"Neither a robot nor a human but actually an entirely new entity"
What is Claude? Anthropic doesn’t know either
Gideon Lewis-Kraus at The New Yorker goes in depth with researchers at Anthropic attempting to understand how Claude works and finds AI is even more weird and confusing than we think:
The most candid A.I. researchers will own up to the fact that we are doing this because we can. As [Brown computer scientist Ellie Pavlick] wrote, the field originated with the aspiration “to understand intelligence by building it, and to build intelligence by understanding it.” She continued, “What has long made the AI project so special is that it is born out of curiosity and fascination, not technological necessity or practicality. It is, in that way, as much an artistic pursuit as it is a scientific one.” The systems we have created—with the significant proviso that they may regard us with terminal indifference—should inspire not only enthusiasm or despair but also simple awe.
In the eighteenth century, James Watt perfected the steam engine: a special box of fire that turned archaic fern sludge into factories, railroads, and skyscrapers. The Industrial Revolution happened without any theoretical knowledge of the physical principles that drove it. It took more than a century for us to piece together the laws of thermodynamics. This scientific advance led to such debatably beneficial things as the smartphone. But it also helped us explain why time flows forward, galaxies exist, and our universal fate is heat death.
Now we have a special box of electricity that turns Reddit comments and old toaster manuals into cogent conversations about Shakespeare and molecular biology. The sheer competence of language models has already revamped the human quest for self-knowledge.
Askell describes AI is “neither robot nor human but actually something new.” Based on my use of AI and learning about it, that’s a good way to describe it.

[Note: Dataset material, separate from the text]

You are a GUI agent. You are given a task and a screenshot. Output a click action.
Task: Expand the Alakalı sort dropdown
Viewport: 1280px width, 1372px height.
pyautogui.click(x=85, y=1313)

Has AI achieved intelligence? Define “intelligence.” In the 2019 book “Ways of Being: Animals, Plants, Machines: The Search for a Planetary Intellience,” James Bridle argues that our definition of intelligence — which limits the phenomenon to humans and maybe some higher animals — is too narrow. Software is intelligent, as are analog computers, as are bonobos, jackdaws, bees and trees. Bridle is not arguing here that plants have “hidden lives,” like 1970s pseudoscientists argued, but that these machines, birds, animals and plants should be considered intelligent just on the basis of their observed behavior.
I’m skeptical that AI has achieved anything resembling human intelligence. It is not alive. But I’m even more skeptical of people who dismiss AI as just a fancy autocomplete.
Pair the New Yorker article with this essay by Matt Shumer, an AI entrepreneur and investor: Something big is happening.. Shumer says that within a year or two, AI will be better than humans at any job that’s now done at a screen. He compares the present moment to February 2020, the weeks before the pandemic hit, when nearly everyone went about their normal lives but a few people knew that the world was about to profoundly change.